# What the task requires
Go through the listing and pick out each line with the word "Select" in it.

(Material for this task begins)

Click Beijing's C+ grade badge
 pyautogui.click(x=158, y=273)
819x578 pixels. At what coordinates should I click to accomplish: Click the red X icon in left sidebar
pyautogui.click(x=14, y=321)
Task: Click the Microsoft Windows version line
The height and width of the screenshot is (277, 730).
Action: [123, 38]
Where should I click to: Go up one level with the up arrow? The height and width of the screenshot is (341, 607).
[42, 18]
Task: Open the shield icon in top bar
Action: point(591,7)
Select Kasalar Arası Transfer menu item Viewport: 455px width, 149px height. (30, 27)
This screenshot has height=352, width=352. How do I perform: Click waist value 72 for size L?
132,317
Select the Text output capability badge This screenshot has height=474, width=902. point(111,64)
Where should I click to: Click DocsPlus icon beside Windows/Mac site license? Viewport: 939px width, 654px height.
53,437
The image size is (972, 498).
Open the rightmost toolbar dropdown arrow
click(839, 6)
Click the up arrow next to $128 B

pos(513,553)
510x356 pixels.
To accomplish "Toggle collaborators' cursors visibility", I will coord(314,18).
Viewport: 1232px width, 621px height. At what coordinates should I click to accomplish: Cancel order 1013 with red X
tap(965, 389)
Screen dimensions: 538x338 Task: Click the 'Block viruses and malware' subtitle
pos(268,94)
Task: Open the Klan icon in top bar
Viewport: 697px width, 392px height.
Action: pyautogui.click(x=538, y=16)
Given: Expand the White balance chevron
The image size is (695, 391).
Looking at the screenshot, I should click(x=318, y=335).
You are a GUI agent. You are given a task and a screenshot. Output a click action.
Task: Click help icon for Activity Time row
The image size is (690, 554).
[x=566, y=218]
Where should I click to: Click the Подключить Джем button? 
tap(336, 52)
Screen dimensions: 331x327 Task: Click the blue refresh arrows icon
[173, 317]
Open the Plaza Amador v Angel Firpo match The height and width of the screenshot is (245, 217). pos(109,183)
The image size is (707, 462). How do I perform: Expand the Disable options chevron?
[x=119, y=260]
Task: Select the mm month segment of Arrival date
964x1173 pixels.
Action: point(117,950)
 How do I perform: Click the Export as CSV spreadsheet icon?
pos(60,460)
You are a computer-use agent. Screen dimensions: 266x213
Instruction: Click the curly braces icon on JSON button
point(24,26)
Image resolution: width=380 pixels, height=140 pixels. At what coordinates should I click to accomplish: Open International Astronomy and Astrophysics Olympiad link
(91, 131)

(Material for this task ends)

# Task output
Select Kasalar Arası Transfer menu item Viewport: 455px width, 149px height. (30, 27)
Select the Text output capability badge This screenshot has height=474, width=902. point(111,64)
Task: Select the mm month segment of Arrival date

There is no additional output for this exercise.